───── THE DATA ─────
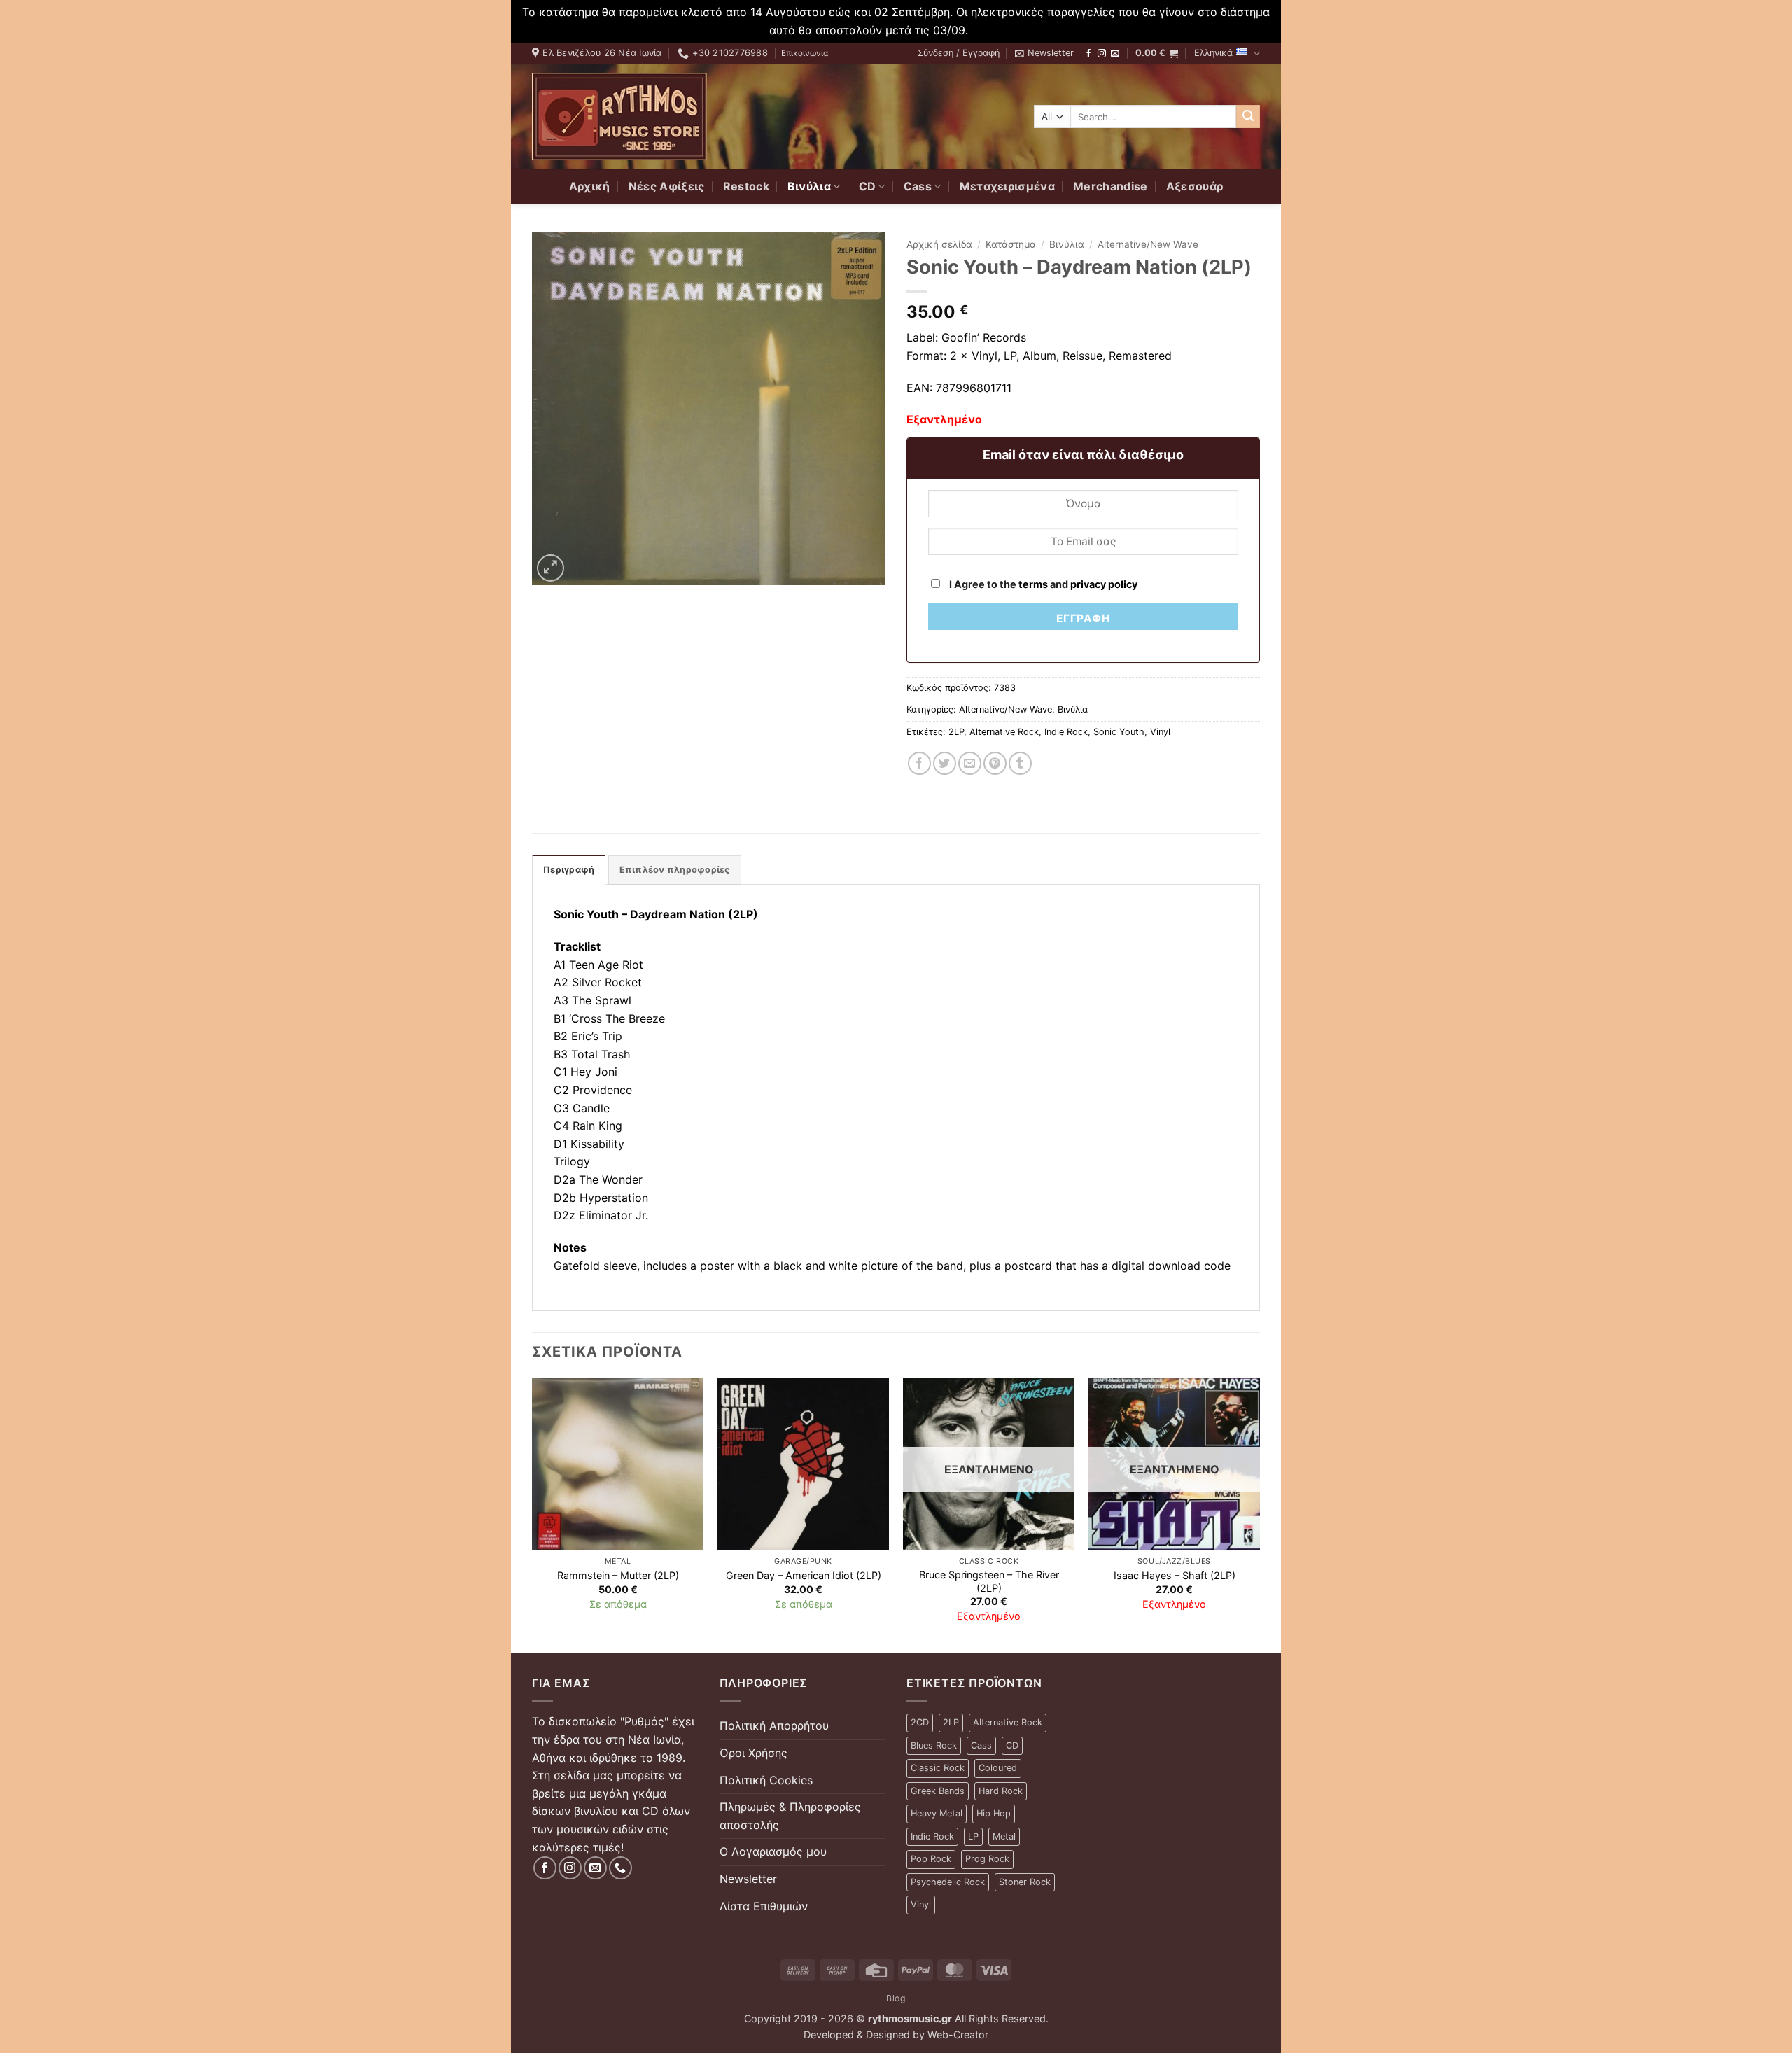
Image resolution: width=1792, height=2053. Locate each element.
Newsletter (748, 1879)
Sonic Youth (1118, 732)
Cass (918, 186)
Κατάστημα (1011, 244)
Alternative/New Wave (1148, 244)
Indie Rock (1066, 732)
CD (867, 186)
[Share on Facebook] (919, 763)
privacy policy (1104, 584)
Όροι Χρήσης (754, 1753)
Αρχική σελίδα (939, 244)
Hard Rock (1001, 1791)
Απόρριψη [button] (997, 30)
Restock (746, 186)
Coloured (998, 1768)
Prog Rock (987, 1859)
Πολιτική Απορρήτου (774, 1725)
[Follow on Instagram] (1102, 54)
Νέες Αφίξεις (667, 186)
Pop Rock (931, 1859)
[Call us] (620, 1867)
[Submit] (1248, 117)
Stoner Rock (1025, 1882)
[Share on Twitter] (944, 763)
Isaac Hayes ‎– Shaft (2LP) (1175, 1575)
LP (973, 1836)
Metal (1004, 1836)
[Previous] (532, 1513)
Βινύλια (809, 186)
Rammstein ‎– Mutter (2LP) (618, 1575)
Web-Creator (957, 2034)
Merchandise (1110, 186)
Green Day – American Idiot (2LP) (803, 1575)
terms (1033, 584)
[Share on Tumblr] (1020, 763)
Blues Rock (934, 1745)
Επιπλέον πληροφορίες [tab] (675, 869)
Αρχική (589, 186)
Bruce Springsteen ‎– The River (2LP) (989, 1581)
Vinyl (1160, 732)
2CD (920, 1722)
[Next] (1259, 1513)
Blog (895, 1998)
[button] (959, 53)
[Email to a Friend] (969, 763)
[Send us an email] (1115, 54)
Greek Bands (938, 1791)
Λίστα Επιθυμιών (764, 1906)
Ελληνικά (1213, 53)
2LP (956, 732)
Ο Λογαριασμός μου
─────
• [WHAT YOU WILL DO] Exactly and only the lines from the line containing "Blog (895, 1998)" through the final line of the records above must be returned.

• [OUTPUT FOR THIS TASK]
Blog (895, 1998)
[button] (959, 53)
[Email to a Friend] (969, 763)
[Send us an email] (1115, 54)
Greek Bands (938, 1791)
Λίστα Επιθυμιών (764, 1906)
Ελληνικά (1213, 53)
2LP (956, 732)
Ο Λογαριασμός μου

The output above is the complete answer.